== Supplied material ==

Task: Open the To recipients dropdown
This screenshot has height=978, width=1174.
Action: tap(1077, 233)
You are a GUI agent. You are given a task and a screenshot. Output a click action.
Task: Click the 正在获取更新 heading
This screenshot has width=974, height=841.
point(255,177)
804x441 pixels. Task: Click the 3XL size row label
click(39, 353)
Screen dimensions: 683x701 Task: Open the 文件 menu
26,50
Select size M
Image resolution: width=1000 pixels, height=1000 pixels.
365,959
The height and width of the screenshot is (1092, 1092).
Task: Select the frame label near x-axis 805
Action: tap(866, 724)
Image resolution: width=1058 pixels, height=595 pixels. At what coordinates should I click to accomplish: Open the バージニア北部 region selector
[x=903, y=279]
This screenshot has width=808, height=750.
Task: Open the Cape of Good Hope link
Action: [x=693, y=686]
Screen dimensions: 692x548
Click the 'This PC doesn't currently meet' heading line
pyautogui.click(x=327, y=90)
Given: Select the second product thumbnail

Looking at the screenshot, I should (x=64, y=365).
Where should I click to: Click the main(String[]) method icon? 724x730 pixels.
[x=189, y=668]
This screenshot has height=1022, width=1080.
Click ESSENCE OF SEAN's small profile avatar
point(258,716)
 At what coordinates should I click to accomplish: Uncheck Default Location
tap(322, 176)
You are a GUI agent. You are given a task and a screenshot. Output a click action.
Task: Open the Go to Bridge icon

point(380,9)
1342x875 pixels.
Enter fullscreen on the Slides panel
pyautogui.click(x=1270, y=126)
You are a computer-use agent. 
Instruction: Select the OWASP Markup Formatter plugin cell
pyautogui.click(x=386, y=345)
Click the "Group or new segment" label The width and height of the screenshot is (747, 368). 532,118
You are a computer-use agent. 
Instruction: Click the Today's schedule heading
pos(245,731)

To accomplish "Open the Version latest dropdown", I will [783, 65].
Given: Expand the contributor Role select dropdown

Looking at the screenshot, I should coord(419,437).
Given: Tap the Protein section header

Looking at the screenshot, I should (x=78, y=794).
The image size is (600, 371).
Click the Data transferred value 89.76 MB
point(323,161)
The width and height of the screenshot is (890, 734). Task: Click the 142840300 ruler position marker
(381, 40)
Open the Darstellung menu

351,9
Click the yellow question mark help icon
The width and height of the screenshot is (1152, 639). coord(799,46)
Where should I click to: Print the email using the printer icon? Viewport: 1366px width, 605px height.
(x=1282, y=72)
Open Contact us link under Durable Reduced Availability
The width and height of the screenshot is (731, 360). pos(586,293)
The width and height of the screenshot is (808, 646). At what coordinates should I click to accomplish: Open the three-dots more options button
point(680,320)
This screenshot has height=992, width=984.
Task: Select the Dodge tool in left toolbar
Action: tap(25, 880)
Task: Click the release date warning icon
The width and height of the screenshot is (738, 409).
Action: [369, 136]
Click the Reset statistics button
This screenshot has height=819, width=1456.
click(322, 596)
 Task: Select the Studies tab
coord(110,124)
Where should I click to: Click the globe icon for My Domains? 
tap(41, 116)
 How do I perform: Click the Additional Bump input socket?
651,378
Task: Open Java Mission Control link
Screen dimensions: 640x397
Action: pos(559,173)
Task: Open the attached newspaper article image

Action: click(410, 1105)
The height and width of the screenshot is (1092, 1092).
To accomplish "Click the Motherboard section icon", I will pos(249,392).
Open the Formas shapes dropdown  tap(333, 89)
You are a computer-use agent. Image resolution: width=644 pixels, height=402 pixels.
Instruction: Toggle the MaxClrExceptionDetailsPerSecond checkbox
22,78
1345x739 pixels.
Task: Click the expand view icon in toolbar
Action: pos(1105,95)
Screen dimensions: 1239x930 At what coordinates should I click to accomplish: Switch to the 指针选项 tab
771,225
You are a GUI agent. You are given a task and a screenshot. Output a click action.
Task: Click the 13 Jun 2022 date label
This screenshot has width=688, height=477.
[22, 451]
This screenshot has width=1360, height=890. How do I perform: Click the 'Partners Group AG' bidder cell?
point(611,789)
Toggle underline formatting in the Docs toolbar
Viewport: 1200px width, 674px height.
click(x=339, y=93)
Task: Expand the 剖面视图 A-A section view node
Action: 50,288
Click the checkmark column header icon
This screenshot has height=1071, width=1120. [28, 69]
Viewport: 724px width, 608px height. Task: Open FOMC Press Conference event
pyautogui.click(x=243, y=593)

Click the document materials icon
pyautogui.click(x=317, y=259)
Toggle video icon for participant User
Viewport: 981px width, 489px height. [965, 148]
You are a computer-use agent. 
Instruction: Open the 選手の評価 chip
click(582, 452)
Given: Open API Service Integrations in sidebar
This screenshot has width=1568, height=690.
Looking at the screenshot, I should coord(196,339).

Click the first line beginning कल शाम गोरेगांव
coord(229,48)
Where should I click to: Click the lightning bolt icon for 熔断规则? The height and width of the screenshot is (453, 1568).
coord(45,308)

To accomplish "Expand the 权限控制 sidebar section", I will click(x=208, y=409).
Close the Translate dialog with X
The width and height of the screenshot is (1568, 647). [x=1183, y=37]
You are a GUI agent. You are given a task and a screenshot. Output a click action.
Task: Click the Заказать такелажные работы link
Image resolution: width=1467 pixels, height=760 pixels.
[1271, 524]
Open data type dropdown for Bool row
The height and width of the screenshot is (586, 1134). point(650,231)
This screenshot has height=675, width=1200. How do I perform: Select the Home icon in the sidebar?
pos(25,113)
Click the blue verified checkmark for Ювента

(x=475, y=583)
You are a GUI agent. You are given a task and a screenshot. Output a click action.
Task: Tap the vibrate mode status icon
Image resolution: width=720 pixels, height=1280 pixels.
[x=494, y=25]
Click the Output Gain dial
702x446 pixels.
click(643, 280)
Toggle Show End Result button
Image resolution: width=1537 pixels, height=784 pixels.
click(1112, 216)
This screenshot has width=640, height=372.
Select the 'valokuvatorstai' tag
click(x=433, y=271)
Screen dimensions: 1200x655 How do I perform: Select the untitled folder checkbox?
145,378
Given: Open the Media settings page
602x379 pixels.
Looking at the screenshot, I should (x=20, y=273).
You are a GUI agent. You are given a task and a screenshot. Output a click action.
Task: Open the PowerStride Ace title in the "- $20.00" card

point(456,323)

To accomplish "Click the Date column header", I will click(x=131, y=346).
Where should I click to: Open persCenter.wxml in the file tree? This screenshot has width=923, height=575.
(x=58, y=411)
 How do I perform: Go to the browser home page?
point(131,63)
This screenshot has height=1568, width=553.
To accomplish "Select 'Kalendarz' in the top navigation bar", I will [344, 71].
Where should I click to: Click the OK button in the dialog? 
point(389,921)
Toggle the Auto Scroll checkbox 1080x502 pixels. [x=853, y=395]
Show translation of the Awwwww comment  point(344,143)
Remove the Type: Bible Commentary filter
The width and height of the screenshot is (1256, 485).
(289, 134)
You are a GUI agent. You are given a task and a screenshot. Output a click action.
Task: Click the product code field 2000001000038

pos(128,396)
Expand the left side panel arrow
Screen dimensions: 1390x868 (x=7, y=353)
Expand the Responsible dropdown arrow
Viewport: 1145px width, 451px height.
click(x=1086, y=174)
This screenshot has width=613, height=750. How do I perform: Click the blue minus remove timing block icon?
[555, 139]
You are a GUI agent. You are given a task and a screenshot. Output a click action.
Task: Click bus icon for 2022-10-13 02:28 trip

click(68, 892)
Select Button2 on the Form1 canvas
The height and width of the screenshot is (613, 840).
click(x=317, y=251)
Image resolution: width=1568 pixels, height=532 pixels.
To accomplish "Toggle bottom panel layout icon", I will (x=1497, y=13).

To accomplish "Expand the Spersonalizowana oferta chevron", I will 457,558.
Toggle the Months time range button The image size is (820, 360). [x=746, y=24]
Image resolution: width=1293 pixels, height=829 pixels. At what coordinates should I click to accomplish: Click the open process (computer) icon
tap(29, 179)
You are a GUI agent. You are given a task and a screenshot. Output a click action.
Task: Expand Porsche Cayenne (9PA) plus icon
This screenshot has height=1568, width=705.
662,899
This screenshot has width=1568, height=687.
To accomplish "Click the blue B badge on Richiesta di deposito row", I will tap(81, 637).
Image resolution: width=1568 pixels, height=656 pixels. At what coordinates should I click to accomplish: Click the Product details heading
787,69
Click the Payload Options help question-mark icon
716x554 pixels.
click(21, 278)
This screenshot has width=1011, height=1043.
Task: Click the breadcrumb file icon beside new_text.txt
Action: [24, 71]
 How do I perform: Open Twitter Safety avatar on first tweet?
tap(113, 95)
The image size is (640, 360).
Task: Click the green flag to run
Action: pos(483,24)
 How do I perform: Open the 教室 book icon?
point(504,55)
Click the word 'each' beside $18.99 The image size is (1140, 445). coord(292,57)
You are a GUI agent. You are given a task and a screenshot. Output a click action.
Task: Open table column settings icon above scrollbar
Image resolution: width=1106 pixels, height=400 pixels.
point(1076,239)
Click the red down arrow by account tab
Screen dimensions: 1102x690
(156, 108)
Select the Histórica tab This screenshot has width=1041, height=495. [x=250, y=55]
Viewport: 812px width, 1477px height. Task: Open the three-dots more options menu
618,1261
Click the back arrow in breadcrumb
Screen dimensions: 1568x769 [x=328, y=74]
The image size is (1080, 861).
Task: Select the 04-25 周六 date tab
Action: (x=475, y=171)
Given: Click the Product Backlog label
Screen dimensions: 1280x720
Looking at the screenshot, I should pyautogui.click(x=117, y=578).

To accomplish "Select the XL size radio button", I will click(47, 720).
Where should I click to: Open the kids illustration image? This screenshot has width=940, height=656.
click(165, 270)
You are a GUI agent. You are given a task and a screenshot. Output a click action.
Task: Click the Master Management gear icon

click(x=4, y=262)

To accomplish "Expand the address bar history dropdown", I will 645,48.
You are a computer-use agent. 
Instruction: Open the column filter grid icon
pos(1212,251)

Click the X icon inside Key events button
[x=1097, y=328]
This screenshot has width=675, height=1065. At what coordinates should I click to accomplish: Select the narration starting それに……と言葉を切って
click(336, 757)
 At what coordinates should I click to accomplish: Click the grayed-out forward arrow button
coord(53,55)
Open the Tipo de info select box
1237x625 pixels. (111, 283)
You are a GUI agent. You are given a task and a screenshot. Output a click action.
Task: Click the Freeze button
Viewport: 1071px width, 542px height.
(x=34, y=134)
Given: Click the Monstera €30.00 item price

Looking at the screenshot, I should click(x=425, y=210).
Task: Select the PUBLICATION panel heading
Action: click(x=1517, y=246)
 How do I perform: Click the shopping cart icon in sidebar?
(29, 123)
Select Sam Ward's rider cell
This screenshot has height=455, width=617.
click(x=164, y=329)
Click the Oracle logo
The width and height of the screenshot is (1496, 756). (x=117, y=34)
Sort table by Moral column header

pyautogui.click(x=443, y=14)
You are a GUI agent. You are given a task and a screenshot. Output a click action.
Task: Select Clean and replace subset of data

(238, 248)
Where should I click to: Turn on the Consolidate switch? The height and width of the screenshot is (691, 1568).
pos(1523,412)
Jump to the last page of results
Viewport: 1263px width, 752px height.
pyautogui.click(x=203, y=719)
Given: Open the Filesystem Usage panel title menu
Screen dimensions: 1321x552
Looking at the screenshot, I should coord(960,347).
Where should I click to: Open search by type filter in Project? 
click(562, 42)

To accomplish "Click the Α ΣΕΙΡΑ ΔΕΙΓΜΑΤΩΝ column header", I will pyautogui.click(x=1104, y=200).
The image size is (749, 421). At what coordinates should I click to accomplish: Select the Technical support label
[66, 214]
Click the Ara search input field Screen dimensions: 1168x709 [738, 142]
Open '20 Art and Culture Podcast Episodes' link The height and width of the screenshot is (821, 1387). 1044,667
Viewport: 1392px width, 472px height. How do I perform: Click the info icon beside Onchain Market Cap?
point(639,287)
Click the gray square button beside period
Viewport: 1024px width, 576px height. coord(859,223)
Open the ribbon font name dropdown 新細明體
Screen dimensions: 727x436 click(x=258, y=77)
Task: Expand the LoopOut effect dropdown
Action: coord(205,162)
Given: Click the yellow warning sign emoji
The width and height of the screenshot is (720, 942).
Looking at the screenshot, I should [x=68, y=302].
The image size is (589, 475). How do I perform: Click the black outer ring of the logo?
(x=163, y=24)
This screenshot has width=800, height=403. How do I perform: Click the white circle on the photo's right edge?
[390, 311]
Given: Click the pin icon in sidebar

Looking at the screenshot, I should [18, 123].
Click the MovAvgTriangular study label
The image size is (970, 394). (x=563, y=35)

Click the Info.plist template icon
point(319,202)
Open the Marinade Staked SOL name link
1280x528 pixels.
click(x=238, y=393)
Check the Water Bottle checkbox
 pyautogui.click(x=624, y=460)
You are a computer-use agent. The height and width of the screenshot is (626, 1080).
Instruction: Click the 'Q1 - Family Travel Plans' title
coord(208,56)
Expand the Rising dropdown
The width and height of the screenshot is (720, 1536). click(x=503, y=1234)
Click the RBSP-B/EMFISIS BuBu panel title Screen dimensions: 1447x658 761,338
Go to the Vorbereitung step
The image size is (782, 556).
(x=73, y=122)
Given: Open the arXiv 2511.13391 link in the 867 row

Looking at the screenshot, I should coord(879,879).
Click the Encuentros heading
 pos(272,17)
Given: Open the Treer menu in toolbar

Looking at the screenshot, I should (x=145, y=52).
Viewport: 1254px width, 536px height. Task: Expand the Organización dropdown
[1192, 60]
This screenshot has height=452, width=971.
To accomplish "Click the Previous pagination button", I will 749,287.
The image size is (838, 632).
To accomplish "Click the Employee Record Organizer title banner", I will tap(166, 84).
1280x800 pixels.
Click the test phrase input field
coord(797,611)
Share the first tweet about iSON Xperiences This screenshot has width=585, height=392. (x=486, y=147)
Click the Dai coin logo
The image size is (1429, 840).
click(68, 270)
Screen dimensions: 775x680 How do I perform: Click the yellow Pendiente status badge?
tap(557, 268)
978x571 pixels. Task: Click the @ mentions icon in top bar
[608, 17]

===

Instructions for the task
Repeat each line of the data above, exactly as it appears, from the first through the line that contains "Screen dimensions: 692x548".

Solved exercise
Task: Open the To recipients dropdown
This screenshot has height=978, width=1174.
Action: tap(1077, 233)
You are a GUI agent. You are given a task and a screenshot. Output a click action.
Task: Click the 正在获取更新 heading
This screenshot has width=974, height=841.
point(255,177)
804x441 pixels. Task: Click the 3XL size row label
click(39, 353)
Screen dimensions: 683x701 Task: Open the 文件 menu
26,50
Select size M
Image resolution: width=1000 pixels, height=1000 pixels.
365,959
The height and width of the screenshot is (1092, 1092).
Task: Select the frame label near x-axis 805
Action: tap(866, 724)
Image resolution: width=1058 pixels, height=595 pixels. At what coordinates should I click to accomplish: Open the バージニア北部 region selector
[x=903, y=279]
This screenshot has width=808, height=750.
Task: Open the Cape of Good Hope link
Action: [x=693, y=686]
Screen dimensions: 692x548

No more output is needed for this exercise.